Bienvenido R. Tantoco Sr.’s eldest grandson ponders everything he has learned from his 100-year-old mentor and inspiration
“What is the one thing that you want me to learn from you?” I once asked Lolo Benny.
I was very surprised when he said, “You should never deliberately hurt anyone, not even your enemies. Even without trying, you will hurt the people you love. So be very conscious that you hurt no one.”
Related to that Lolo Benny told me “Donnie, you must always try to be yourself. Learn from me. I am in some ways a good example and in others a bad one. Don’t try to be like me. Learn from others but be yourself. Sometimes others will get affected when you try to be yourself. Don’t fight them, but also don’t allow them to block you. Be compassionate and humble, aware that you are unintentionally hurting others by doing the work you feel is good.”
My Lolo told me that in life, one gets “50 points for showing up, 40 points for looking good, what you do is 10 points na lang.” When I think about this lesson from Lolo, I remind myself that obedience and duty are not to a person, they are to a higher calling.
After showing up, the next step is looking good. This means dressing well, good grooming, personal hygiene, all those things. But character is more important than the clothes you put on.
Lolo Benny also says, “Count your blessings, not your troubles” and bring that energy of excellence, and positivity to the day. If you do this consistently, if showing up is 50 percent and looking good is 40 percent, you are already 90 over 100.

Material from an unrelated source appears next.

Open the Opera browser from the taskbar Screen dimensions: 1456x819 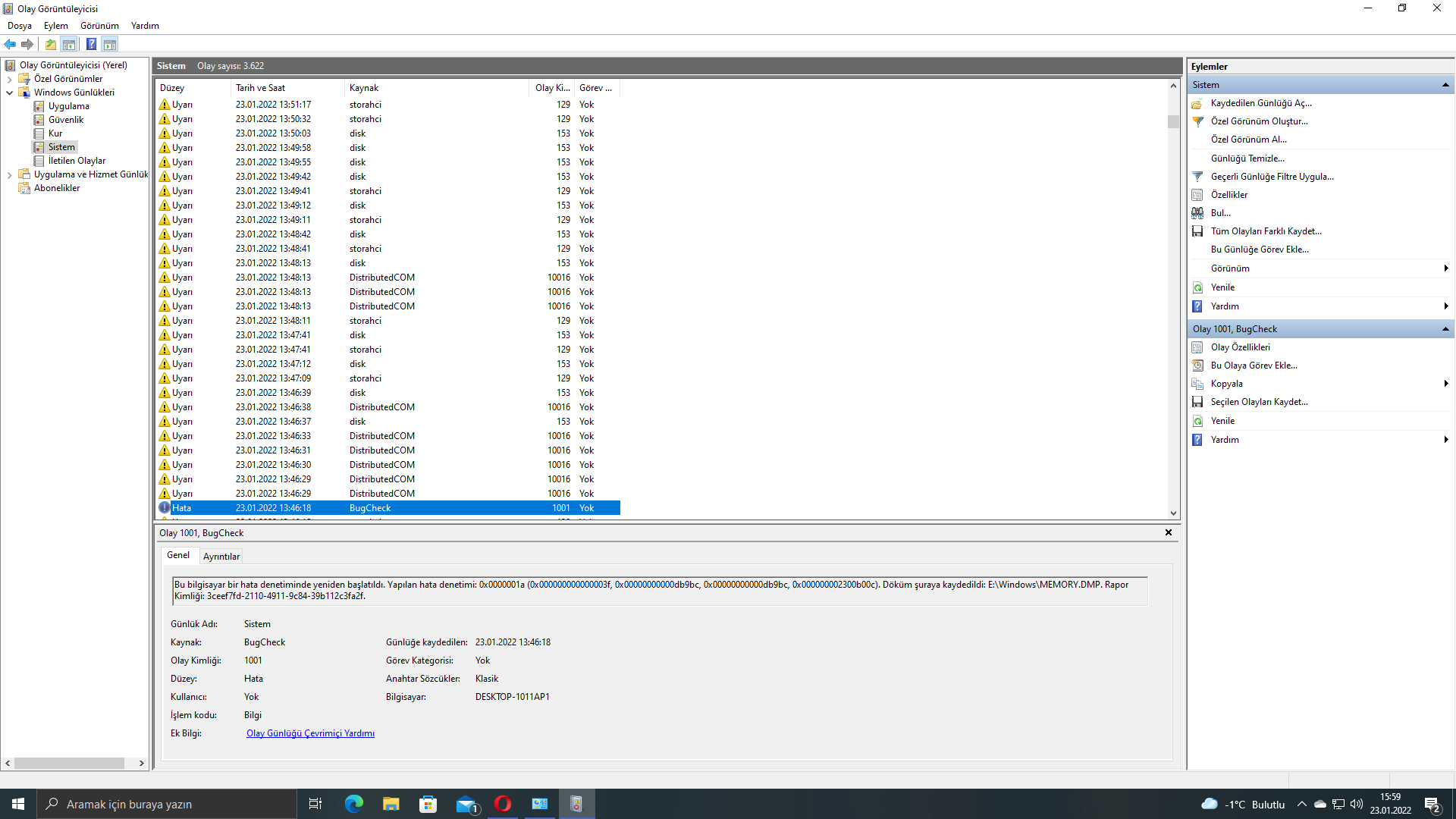tap(502, 804)
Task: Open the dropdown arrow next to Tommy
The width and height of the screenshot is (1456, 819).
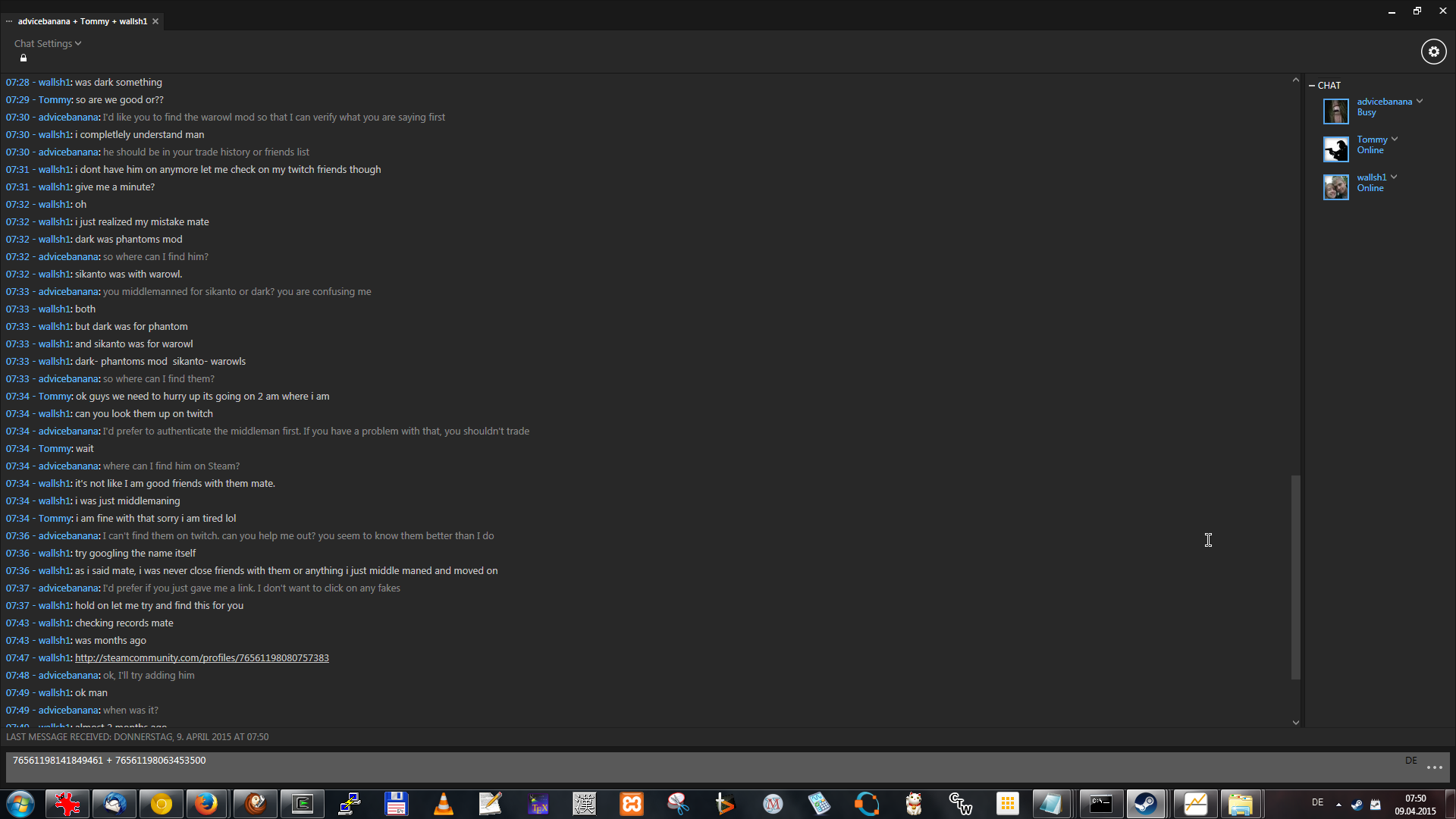Action: [x=1395, y=140]

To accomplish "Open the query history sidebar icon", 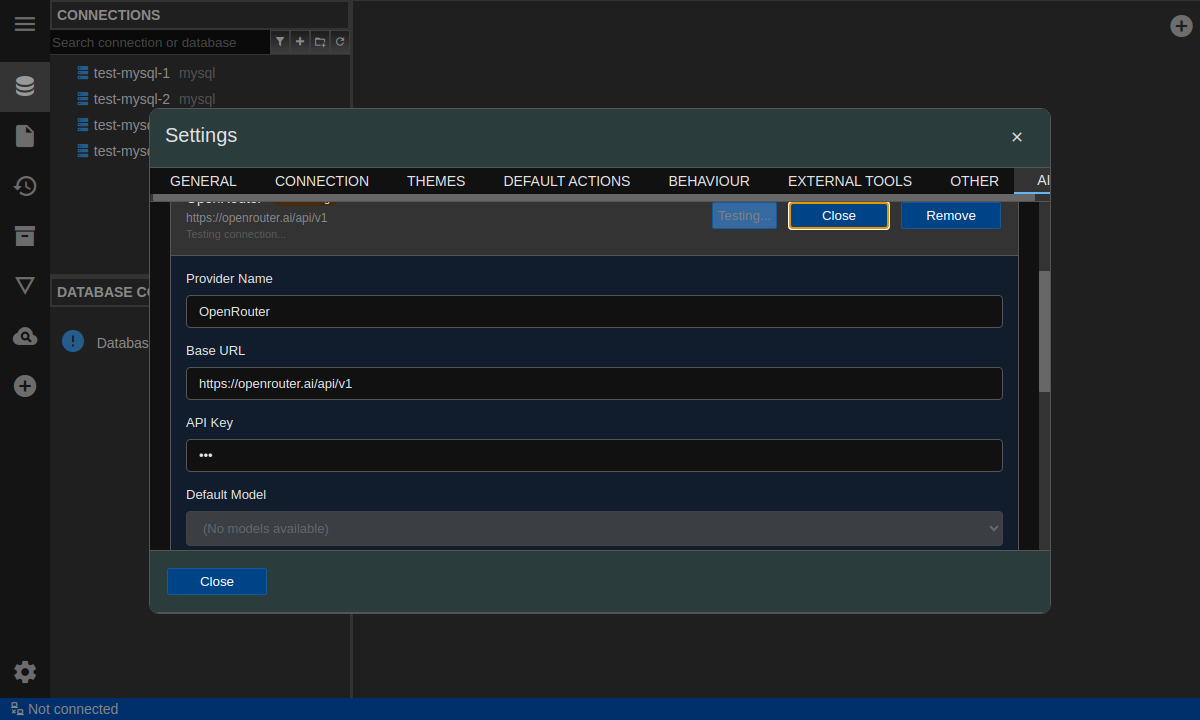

According to my Lolo every company has to make money, but more important, every company has to commit itself totally to a purpose beyond making money. At the end of the day, I know our purpose is to “create jobs in good times and preserve jobs in bad times.” He wants our company to be an engine of profit and a force of good. The evidence of that good is how many jobs we are generating and how many promotions and growth opportunities we are giving.
…In life, according to Lolo Benny, one gets ’50 points for showing up, 40 points for looking good, what you do is 10 points na lang.’
For my Lolo, everything we do must be for the goal of winning. The prize we seek is the loyalty and malasakit of our employees. What follows is the loyalty of our customers and then sustainable profit and growth in shareholder value for the company. The path to creating sustainable economic value now and in the long run begins with an “Employee First” mindset.
A company must be a lean and mean fighting machine. But it also needs to be the second home and second family of all who work there. If we become second home and family to our employees, then we will become that also for our customers.
Lolo said, “Donnie, this is all you have to remember ‘Kung animado yung mga tao mo, mananalo (or lamang) ka na! (If your people are happy, then you already have a winning edge).” And remember sometimes work has to be fun.
When you ask Lolo Benny about his secret to living a long and happy life, he would say, “Always be grateful no matter what.” It’s about seeing the gift in everything and everyone and, from a place of gratitude, really trying to be a gift and a blessing to others. He also says, “Be a God pleaser and not a people pleaser. Honor God through your work and your life.”
Lolo Benny’s other advice is to be conscious of your desires. Try not to be a slave to them. He says to pursue your desire in a way that does not harm others. Also, he says, “Give yourself leeway in one desire. You can’t be sinless but you can sin less.”
The author is president at Rustan’s Commercial Corporation.